Stored items:

# # # # # # #

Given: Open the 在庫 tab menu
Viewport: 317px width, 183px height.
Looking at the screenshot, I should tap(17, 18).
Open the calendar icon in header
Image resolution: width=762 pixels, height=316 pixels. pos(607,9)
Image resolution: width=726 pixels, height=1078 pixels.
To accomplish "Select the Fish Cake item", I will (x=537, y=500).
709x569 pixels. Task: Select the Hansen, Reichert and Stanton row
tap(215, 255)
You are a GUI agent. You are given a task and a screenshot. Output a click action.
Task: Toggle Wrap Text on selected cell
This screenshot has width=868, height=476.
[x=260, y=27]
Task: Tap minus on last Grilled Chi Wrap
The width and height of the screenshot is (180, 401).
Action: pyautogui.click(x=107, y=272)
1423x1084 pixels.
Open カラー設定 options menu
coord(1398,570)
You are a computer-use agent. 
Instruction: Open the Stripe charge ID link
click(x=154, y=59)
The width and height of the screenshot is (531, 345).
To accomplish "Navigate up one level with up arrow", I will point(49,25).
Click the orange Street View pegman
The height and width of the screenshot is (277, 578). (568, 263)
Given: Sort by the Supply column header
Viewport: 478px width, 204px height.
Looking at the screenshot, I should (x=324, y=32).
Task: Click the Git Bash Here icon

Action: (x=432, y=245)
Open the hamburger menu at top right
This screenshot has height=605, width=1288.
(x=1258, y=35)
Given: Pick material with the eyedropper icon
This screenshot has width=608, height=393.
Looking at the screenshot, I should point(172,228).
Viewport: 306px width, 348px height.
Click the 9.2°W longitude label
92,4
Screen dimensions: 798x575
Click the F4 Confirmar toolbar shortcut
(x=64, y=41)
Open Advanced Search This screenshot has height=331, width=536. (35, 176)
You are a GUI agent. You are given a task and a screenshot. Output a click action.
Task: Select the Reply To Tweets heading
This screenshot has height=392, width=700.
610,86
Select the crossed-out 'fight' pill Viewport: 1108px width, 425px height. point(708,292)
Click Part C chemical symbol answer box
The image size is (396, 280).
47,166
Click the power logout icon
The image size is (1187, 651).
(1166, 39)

# # # # # # #

Your goal –
An exact repeat of the lines from the one containing "Select the crossed-out" through the final line of the entries is the whole answer.

Written answer –
Select the crossed-out 'fight' pill Viewport: 1108px width, 425px height. point(708,292)
Click Part C chemical symbol answer box
The image size is (396, 280).
47,166
Click the power logout icon
The image size is (1187, 651).
(1166, 39)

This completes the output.